Il a aussi fallu faire des choix déchirants et tuer certains personnages, dont plusieurs étaient dans la série depuis ses débuts. « J'aurais pu tricher et mettre des figurants. En théorie, j'aurais eu le même impact : des joueurs absents, une équipe à reconstruire. Mais j'aurais eu le feeling de tricher le monde. Alors, j'ai choisi des personnages qui, sur le plan dramatique, avaient une incidence. »

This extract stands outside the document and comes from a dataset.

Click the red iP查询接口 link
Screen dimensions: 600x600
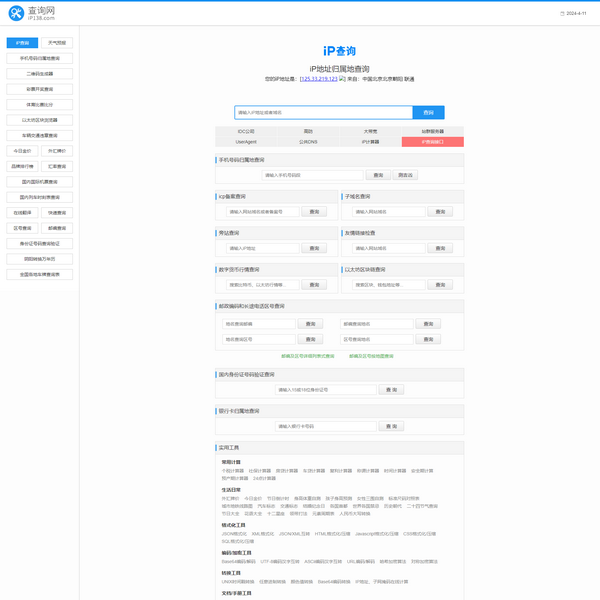pos(432,142)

Plusieurs accidents du même type ont déjà eu lieu dans les trente dernières années, un peu partout en Amérique du Nord. Vous vous inspirez souvent d'événements réels pour votre série. Souhaitez-vous être fidèle à la réalité et à la vérité? « Je pense que c'est Boileau qui a dit ça, dans L'art poétique : « Seul n'est beau que le vrai, et seul n'est vrai que le vraisemblable. » Pas besoin que ce soit vrai, si c'est vraisemblable. Par exemple : l'accident, il est vraisemblable; il y a un échange de joueurs un moment donné, c'est vraisemblable, parce qu'avec le Canadien on a vu ça, Steve Bégin a été échangé contre Glen Metropolit, de Boston, trois heures avant le match (ndlr : en réalité, Steve Bégin a été échangé aux Stars de Dallas en retour de Doug Janik, et Glen Metropolit a été réclamé au ballottage le lendemain à midi de Philadelphie, alors que le Canadien affrontait les Flyers en soirée). » C'est possible, avec toute la paperasse, que la Ligue accepte la transaction si rapidement? « Tout ce que ça prend c'est un fax. »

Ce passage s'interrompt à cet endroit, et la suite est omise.